Thus, it seems that before and during military deployment, soldiers can become part of a system of people and experiences in their assigned unit that may rival the importance of relationships and experiences within their natural family system at home. In fact, this unit family system shares powerful similarities with the returning soldier’s natural family system.
The Natural and Unit Family Systems
A soldier’s natural family and unit family can both be defined as living systems in that they (a) consist of a collection of multiple individuals, (b) who have joined together as a network for a specific purpose, and (c) whose relationships with one another are stable and enduring for a specified amount of time (Buckley, 1967). Natural family systems form when individual adults enter into a committed relationship, often for the purpose of having and rearing children. A soldier’s unit family system forms when individual soldiers are assigned to a specified group for the purpose of a military mission. Natural family members are related to one another through formal and informal vows of commitment and through shared bloodlines with their children. The members of a soldier’s unit family are related to one another through formal vows to faithfully discharge their duties to support and defend the country (Oath of Office/Oath of Enlistment) and through less formal (but no less important) bonds of comradery and shared (often adverse) experience. Natural families endure for a period defined by having members living who possess the original members’ shared bloodline and name. Minimally, a soldier’s unit family endures for the defined length of a unit’s specified mission, but it may often continue across multiple missions and beyond deployment for a much longer period.
The structural components of soldiers’ natural and unit family systems also bear some striking similarities. In general, all living systems include a hierarchical structure that defines the level of power and influence held by individual members; a number of smaller subsystems, each of which makes a distinct contribution to the function of the system unit as a whole; and specific rules of engagement for maintaining the boundaries among the various subsystem components and between the larger system and its external environment (Nichols, 2016). In natural families, the hierarchical structure is characteristically comprised of parents at the top and having the most influence on family function, with children having varying lesser degrees of influence based upon their chronological age (Nichols). In a soldier’s unit family, the hierarchical structure is more formally defined, with commissioned officers holding more power than noncommissioned officers, noncommissioned officers holding more power than enlisted personnel, and the specific levels of influence within each group varying depending upon rank (Schading, Schading, & Holeman, 2006).
In natural families, there are three primary subsystems: the spousal subsystem that provides the family system with stability and models of intimacy and commitment, the parental subsystem that provides guidance and limit setting to children, and the sibling subsystem that affords children their first lessons in social interaction (Nichols, 2016).

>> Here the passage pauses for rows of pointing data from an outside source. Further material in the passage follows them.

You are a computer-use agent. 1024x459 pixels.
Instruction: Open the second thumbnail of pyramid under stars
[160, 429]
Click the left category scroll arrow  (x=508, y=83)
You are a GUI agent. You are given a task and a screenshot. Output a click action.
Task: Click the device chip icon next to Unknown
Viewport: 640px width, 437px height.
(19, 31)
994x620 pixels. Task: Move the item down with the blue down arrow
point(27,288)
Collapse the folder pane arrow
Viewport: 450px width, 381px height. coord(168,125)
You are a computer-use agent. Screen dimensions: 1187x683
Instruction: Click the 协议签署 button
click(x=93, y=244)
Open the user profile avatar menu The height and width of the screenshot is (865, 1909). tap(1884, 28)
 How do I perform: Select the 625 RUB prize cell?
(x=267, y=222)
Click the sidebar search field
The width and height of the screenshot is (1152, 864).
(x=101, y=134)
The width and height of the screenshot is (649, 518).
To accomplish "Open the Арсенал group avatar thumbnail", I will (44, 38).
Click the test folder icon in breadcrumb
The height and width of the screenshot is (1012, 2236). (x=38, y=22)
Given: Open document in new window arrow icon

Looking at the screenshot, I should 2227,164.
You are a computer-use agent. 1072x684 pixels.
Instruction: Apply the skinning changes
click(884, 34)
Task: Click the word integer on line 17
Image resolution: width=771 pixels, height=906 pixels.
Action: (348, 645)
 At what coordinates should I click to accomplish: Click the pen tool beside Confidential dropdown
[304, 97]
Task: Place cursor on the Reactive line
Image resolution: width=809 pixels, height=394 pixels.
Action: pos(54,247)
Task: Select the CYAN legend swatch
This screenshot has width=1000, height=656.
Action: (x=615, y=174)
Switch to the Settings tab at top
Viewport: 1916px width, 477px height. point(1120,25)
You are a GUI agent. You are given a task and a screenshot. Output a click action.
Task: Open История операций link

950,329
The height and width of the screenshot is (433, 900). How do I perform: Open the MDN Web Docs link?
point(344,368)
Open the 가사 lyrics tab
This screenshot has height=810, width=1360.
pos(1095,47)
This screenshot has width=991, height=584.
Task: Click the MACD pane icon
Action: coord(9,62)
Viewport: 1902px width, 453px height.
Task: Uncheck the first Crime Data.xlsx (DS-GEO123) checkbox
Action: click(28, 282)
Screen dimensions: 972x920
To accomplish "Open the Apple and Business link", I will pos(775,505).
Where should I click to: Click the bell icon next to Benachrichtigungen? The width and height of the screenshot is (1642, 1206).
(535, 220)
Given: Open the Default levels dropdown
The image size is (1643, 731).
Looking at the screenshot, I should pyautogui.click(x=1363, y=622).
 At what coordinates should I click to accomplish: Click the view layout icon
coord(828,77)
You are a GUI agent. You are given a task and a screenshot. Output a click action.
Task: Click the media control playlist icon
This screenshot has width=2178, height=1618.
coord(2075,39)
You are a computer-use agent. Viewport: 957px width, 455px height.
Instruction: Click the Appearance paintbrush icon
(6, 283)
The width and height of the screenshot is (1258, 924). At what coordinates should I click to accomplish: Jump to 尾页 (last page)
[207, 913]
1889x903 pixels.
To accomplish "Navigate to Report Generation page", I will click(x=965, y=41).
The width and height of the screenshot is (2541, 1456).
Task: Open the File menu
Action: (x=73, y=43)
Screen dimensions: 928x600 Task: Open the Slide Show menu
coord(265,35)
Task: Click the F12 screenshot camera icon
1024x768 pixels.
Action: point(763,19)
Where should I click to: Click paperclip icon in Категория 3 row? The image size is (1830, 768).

In a soldier’s unit family, the primary subsystems include the commissioned officers who provide the greater system with mission planning, organization, and leadership of the noncommissioned officers; the noncommissioned officers who provide the system with training and leadership of enlisted personnel in the execution of the mission; and the enlisted personnel who execute assigned tasks related to mission implementation (Schading et al., 2006).
In natural families, boundaries between individuals, subsystems, and the system and its environment are established through spoken and unspoken rules of engagement that define the nature and content of information that is appropriate to be shared among various internal system components and with parties outside the system (Nichols, 2016). Boundaries in a soldier’s unit family are similarly but far more explicitly defined in strict rules of conduct that govern the nature of permissible interactions between soldiers of different ranks as well as between soldiers and the civilian population (Schading et al., 2006).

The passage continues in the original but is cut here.